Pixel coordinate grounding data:

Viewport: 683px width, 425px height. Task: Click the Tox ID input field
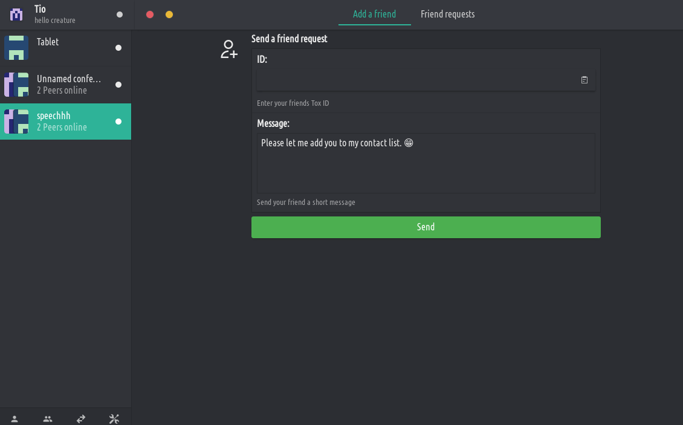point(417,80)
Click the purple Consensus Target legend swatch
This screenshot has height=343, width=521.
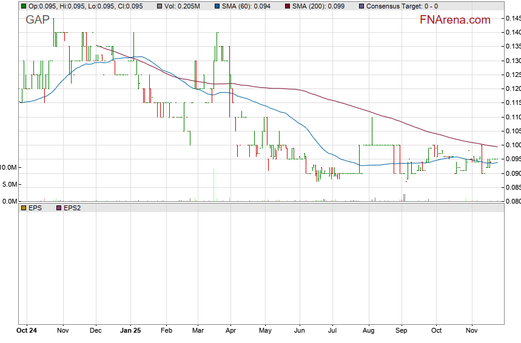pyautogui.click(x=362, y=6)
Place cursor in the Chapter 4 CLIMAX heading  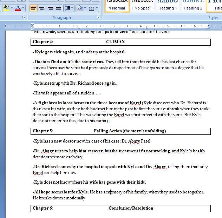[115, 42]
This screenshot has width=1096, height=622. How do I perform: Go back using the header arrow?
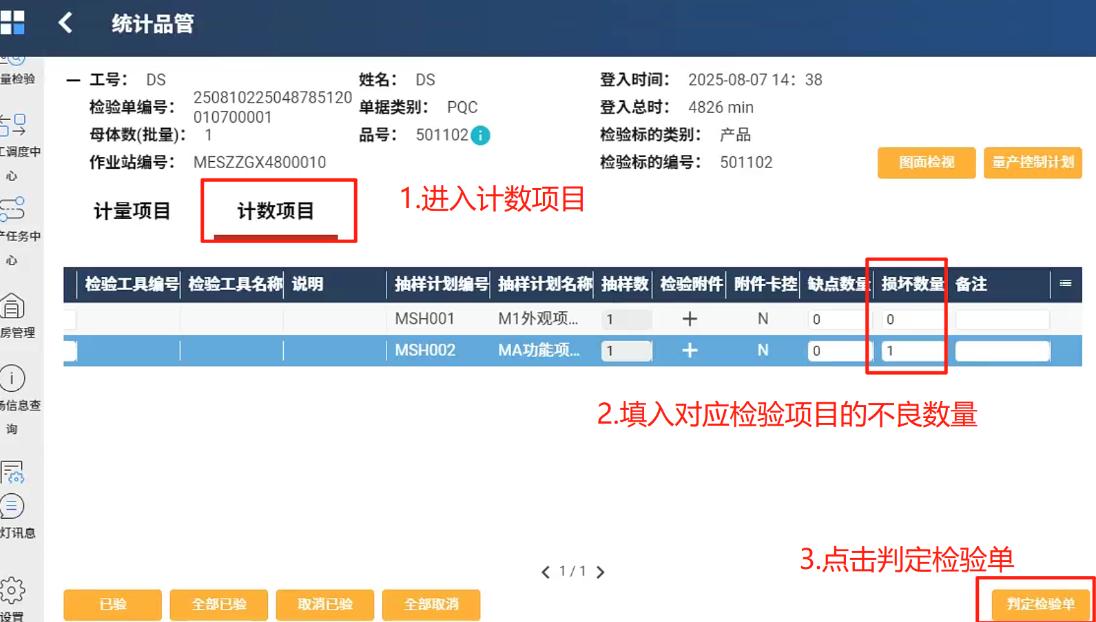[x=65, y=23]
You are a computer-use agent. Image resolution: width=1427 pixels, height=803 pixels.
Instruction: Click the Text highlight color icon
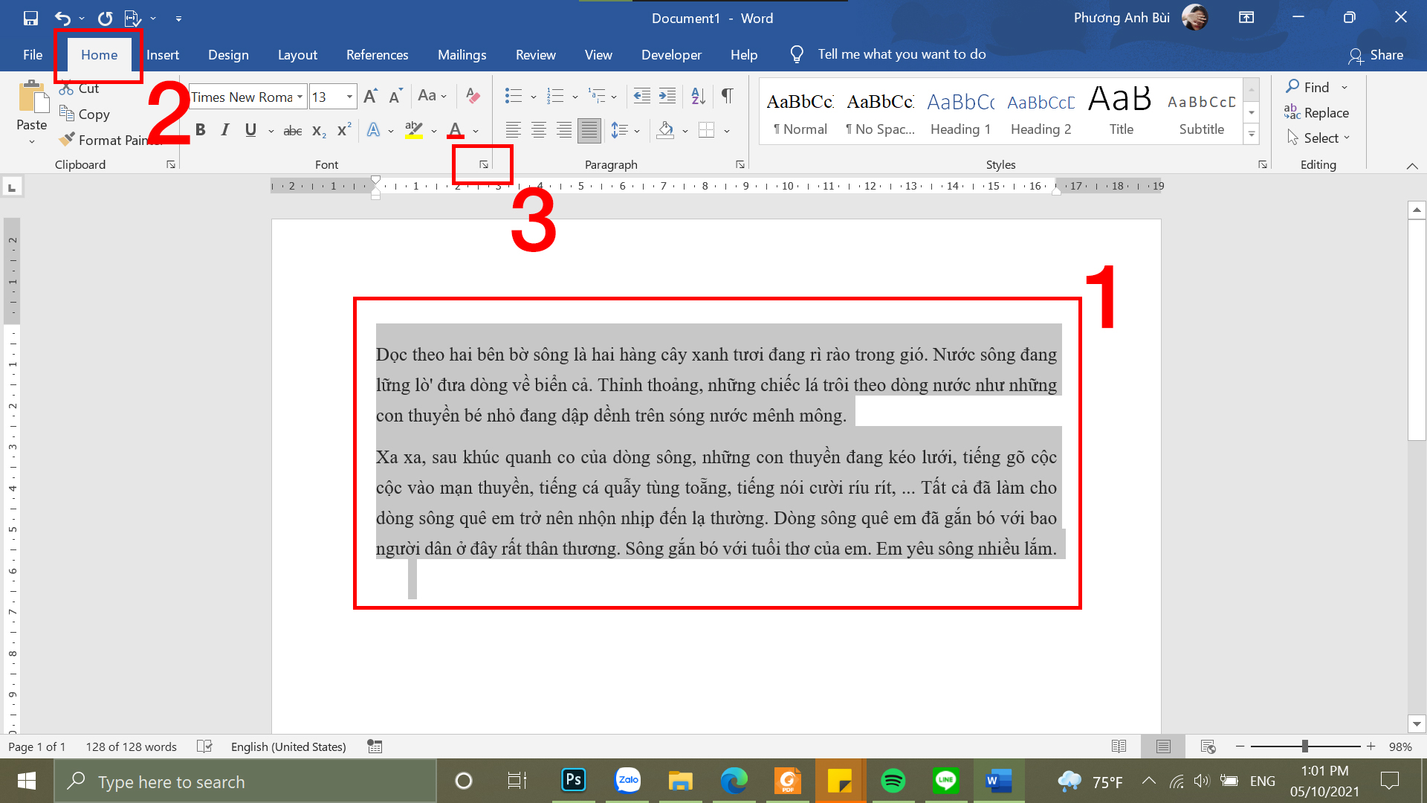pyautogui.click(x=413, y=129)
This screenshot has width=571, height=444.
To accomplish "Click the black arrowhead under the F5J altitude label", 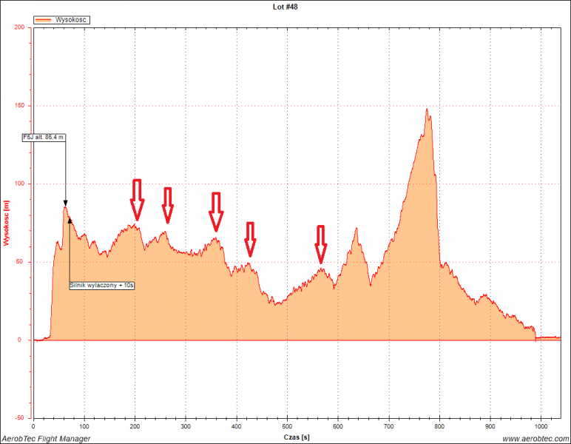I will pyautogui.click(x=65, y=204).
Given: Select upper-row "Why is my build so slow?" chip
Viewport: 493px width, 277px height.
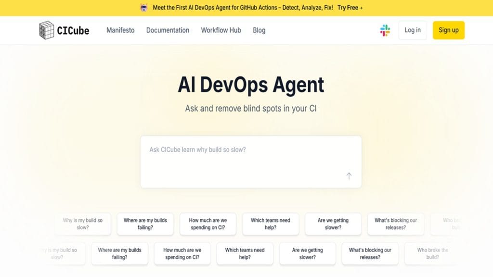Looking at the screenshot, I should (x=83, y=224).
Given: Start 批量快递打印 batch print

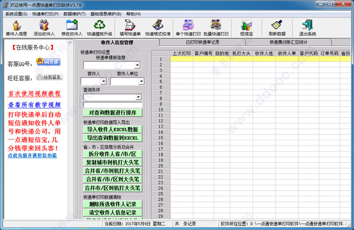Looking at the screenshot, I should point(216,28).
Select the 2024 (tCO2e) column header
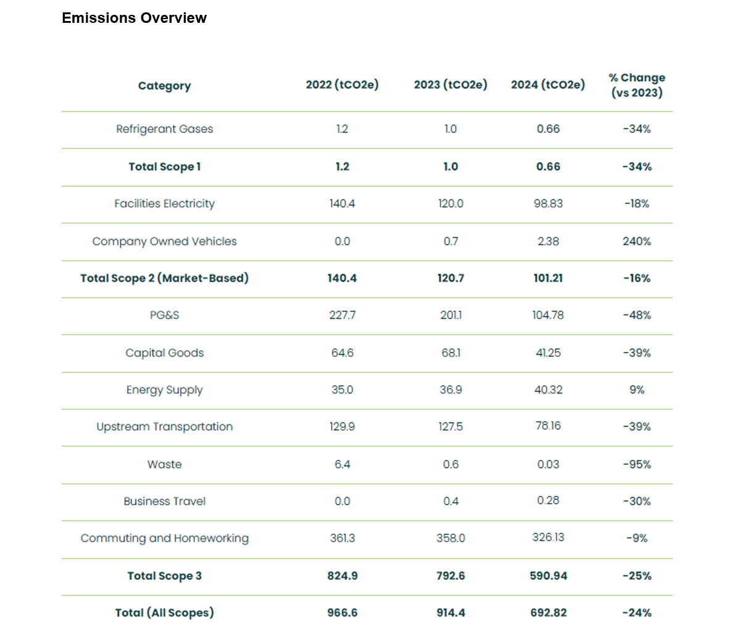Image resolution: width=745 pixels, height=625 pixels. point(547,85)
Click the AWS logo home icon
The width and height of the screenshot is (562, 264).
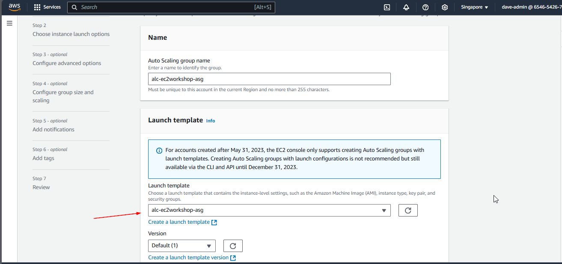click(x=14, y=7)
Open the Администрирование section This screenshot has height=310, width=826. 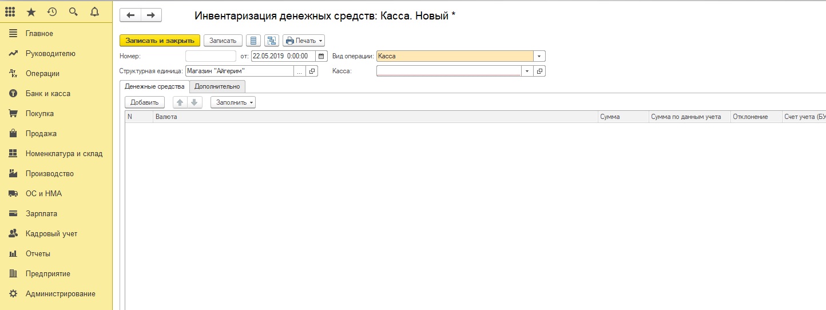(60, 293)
==
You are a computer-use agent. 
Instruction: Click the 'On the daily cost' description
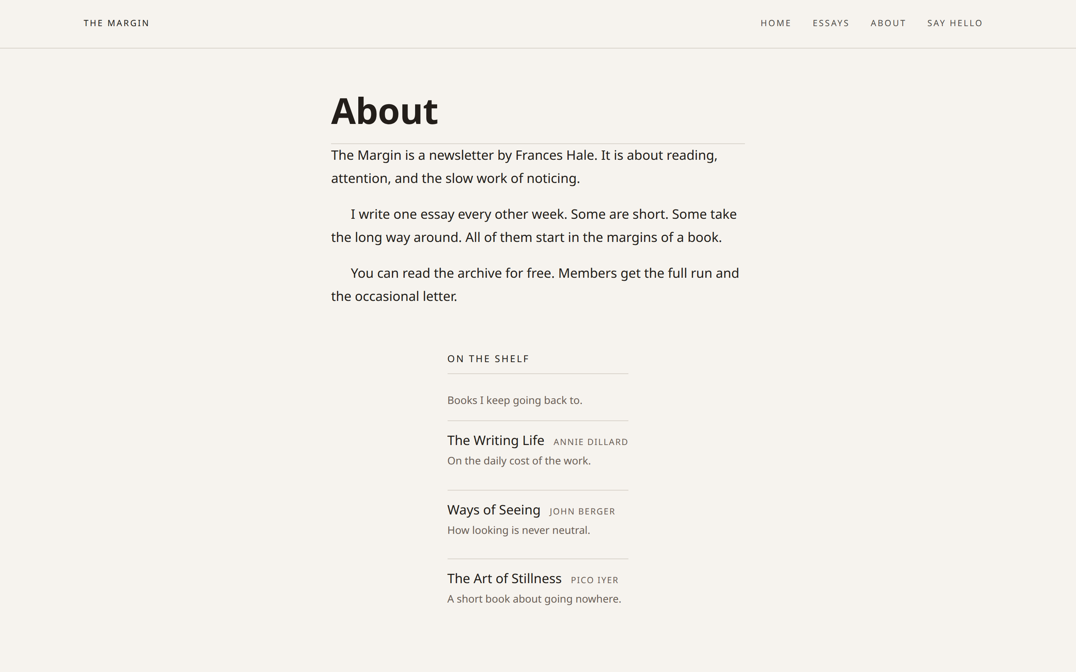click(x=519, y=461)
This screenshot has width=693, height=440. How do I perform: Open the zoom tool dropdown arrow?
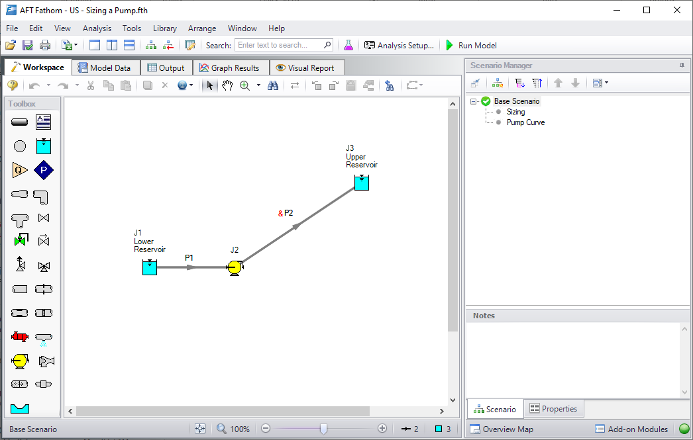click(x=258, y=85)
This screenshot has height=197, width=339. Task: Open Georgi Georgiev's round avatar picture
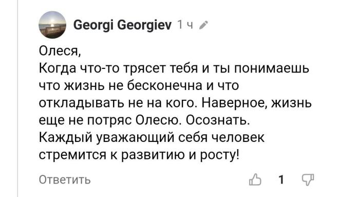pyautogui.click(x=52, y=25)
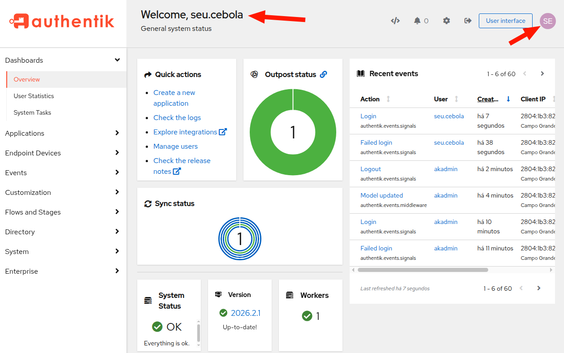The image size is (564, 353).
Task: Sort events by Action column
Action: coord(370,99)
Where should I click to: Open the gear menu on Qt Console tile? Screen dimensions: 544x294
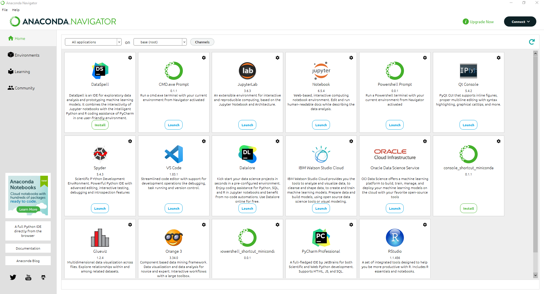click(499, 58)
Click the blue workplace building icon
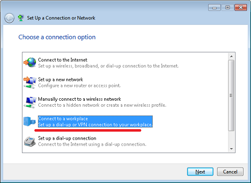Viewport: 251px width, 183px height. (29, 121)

*DIRECTIONS FOR THIS TASK:* Filter the records down to the lines that contain the string "agent", and copy those lines.

*WRITTEN ANSWER:*
You are a computer-use agent. Image resolution: width=1427 pixels, height=803 pixels.
You are a computer-use agent. 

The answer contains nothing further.